Instructions for the task → Search the records below for the word "computer" and show every line where it occurs.

Records for this exercise →
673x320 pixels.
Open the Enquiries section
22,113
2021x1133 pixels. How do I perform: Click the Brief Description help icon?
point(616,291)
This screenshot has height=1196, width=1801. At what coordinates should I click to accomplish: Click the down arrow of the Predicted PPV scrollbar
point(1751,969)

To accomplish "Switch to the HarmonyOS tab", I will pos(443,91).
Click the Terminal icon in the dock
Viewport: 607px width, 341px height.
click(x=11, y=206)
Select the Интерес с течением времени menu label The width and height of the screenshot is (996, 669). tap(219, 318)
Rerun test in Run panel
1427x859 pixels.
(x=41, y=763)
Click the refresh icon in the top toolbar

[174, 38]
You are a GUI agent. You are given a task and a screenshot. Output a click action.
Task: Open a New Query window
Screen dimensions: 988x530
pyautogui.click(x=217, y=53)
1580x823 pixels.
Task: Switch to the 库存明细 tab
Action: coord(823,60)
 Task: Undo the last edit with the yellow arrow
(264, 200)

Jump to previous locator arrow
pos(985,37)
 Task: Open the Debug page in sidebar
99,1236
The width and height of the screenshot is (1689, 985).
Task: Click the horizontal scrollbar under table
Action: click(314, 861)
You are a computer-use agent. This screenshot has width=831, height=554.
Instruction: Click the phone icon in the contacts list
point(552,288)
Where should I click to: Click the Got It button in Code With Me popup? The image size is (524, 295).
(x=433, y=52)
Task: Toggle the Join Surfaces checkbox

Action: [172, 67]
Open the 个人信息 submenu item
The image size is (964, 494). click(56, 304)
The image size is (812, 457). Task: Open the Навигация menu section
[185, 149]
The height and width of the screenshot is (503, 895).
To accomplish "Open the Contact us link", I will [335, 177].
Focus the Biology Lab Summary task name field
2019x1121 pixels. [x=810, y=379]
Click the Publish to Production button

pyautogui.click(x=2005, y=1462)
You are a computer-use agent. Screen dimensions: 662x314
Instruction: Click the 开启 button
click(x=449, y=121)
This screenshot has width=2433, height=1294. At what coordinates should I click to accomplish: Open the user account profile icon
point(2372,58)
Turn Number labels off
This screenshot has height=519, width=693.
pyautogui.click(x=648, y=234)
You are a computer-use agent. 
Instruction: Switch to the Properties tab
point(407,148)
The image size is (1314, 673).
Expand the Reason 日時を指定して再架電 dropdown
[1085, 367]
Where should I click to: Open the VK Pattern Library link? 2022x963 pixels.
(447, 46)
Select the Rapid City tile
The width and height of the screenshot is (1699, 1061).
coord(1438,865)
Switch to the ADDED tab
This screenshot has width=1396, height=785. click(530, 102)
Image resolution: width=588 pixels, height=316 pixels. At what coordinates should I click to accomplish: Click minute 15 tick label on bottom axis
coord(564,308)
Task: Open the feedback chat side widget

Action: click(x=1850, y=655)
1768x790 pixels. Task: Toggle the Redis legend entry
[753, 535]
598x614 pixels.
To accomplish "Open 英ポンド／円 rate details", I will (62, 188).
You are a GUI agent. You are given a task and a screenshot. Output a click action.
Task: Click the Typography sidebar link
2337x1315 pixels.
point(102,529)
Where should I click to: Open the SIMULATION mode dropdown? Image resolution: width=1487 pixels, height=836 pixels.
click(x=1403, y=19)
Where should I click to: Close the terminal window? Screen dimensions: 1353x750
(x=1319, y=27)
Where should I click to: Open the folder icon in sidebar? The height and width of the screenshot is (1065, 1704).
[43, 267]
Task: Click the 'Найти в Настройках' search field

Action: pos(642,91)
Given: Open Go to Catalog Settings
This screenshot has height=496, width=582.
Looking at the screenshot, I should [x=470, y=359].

Answer below →
You are a computer-use agent. This screenshot has width=831, height=554.
You are a computer-use agent. Screen dimensions: 662x314
You are a computer-use agent. 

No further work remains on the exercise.